La Valle d'Aosta e l'Europa

Misure a superficie e per il benessere degli animali (o a capo)

Rientrano in questa tipologia gli interventi che sostengono gli agricoltori che adottano pratiche sostenibili e di tutela dell’ambiente così come azioni di conservazione della biodiversità animale e vegetale. Si tratta di aiuti destinati a compensare i costi supplementari o i mancati guadagni per chi ha volontariamente adottato pratiche che favoriscono la conservazione del patrimonio agricolo e che garantiscono la riduzione dell’utilizzo di sostanze chimiche.

Per le misure a superficie, il premio viene erogato sulla base della superficie interessata, mentre per le misure per il benessere degli animali il premio è erogato in base al numero dei capi oggetto di impegno.

Premio annuale per superfici gestite nel rispetto dei seguenti impegni agro-climatico-ambientali: riduzione del carico animale; obbligo di fertilizzazione organica e divieto di fertilizzazioni chimiche sui prati di fondovalle ed i pascoli d’alpeggio; sostegno ai metodi di lotta integrata; salvaguardia delle razze in via di estinzione e tutela delle varietà vegetali autoctone a rischio di erosione genetica.
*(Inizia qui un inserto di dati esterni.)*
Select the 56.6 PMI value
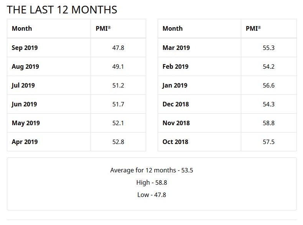The height and width of the screenshot is (225, 303). (x=269, y=85)
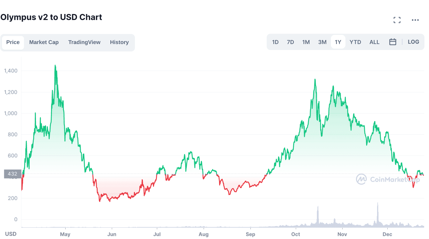Switch range to YTD
429x239 pixels.
[x=355, y=42]
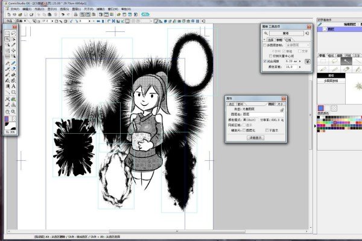Toggle the multi-layer reference checkbox
This screenshot has width=362, height=241.
coord(264,45)
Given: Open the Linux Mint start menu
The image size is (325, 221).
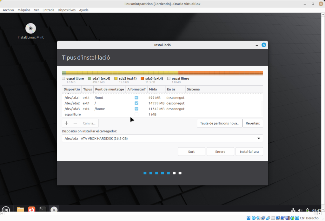Looking at the screenshot, I should [x=6, y=209].
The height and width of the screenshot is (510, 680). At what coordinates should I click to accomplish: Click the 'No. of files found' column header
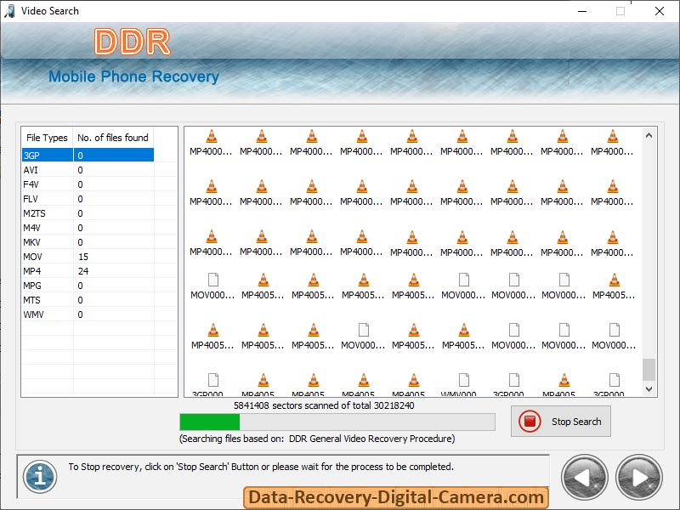click(x=112, y=138)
Sostegno concesso, per ettaro di superficie agricola, agli agricoltori che si impegnano volontariamente ad adottare i metodi e le pratiche di produzione biologica ai sensi del regolamento (CE) n. 834/2007.

Indennità che compensa gli agricoltori per i costi aggiuntivi e il mancato guadagno connessi agli obblighi e ai divieti discendenti dall’applicazione delle suddette misure obbligatorie di conservazione.
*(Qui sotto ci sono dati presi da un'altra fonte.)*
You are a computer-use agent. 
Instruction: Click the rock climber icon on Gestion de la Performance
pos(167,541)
Indennità a superficie a sostegno degli agricoltori delle zone montane, caratterizzate da costi di produzione più elevati in ragione delle limitazioni connesse all’altitudine e alla pendenza, aggravate dalle condizioni di estrema parcellizzazione fondiaria e dalle piccole dimensioni delle aziende agricole.

Compensazione dei costi aggiuntivi e del mancato guadagno derivanti dagli impegni assunti volontariamente dagli agricoltori per seguire pratiche e standard di benessere animale più elevati rispetto ai requisiti minimi obbligatori previsti dalla normativa vigente.